There were face painters in front of the Fleurty Girl booth (one of the events many sponsors) and craft booths including a crochet booth with an amazing pillow crocheted with a portrait of Trombone Shorty blowing his horn. One of my favorite things about these outdoor concerts is running into friends like DancingMan504, WNOE’s Mary Steele (and her dad – the “Free Hugs” guy) and WWL’s Bill Capo who will be featuring a segment with me during this year’s popular 12 for the Road holiday non-alcoholic beverage series.
The weather held out long enough for the Grammy-winning Rebirth Brass Band to play for a while. At some point, we spotted my favorite costume of the year – a tiny toddler dressed as Treme Brass Band’s Uncle Lionel – complete with bass drum. It filled me with that bittersweet feeling that nothing truly beautiful ever dies in this town and I was reminded that Halloween is about remembering our dead.

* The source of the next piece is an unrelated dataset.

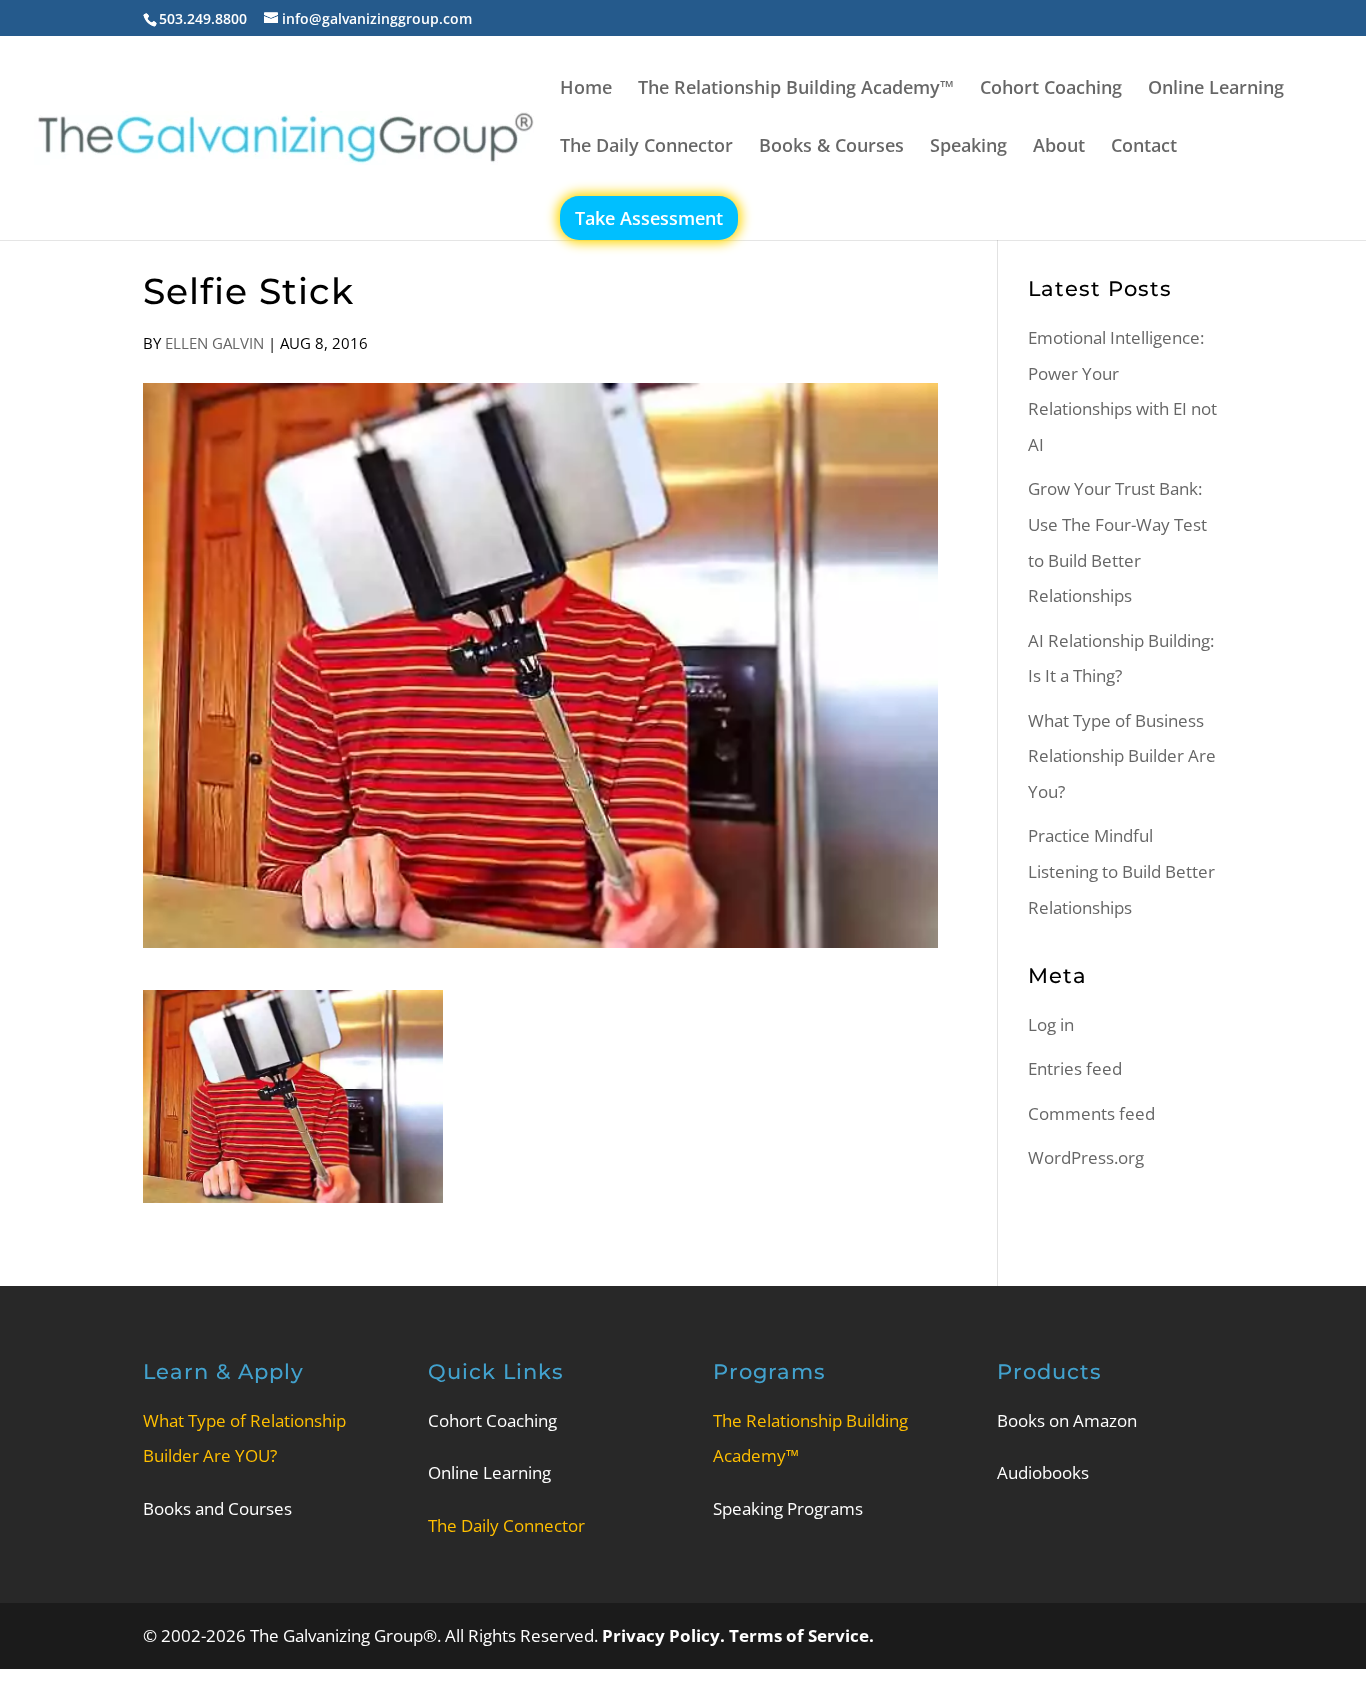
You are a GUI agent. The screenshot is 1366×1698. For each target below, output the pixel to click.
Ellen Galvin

Then a bitter cold wind blew in bringing chilly rain drops. We enjoyed having our sweat cooled while dancing but it all got to be a bit much and the band finally had to call it quits as rain started to hit the electrical equipment onstage.
But the timing couldn’t have been better as we all headed to Bourbon Street just as the Molly’s Parade (officially the Jim Monaghan Parade) passed. The parade always shrinks by the time it hits Bourbon and the rain had taken a toll but the Muff-A-Lottas and an adorable dance troupe in Black and Gold strutted their stuff in the downpour. Beads were thrown, bands played and I’m pretty sure I found where “Waldo” is, but I decided to call it quits after the parade and missed seeing the many costumes people wore that night.
We ended the evening passing a “herd of unicorns,” followed by the “Happy Thursday” gang on their bikes. Yep – every Thursday, a group of people ride through some part of town yelling, “Happy Thursday” to passersby.
I had hoped to make it to some of the Day of the Dead festivities on Friday. There were second lines and cemetery memorials but I ended up enjoying an extended lunch at Willie Mae’s Scotch House with some of my new Pussyfooter sisters. Willie Mae’s is a “Bucket List” item for anyone seeking the world’s best fried chicken. Tucked in the Fifth Ward with Katrina reconstruction still ongoing, the humble and reasonably priced restaurant has earned the highest of culinary honors – the James Beard Award.
Rebuilt by volunteers after The Storm, a 3-piece meal runs about $10 (a few dollars more for all white meat) and includes a selection of sides including some of the best red beans and rice I’ve ever tasted. I had the spicy green beans like Dad makes and rice with gravy that brought back my childhood. There’s always a line and you’ll have to wait again once you’re finally invited inside, but I have to confess the fried chicken lives up to its ridiculously high reputation of being the best on earth. (A word to tourists – the group at the table next to us found some of the sides to be a bit spicy and though it’s called a “Scotch House,” don’t expect to find booze).
Afterward, I participated in another longstanding NOLA tradition – hanging out in a bar in the middle of a weekday. I may have missed out on cemeteries and mock funerals but I got to indulge in some of life’s earthly pleasures with some very lively women.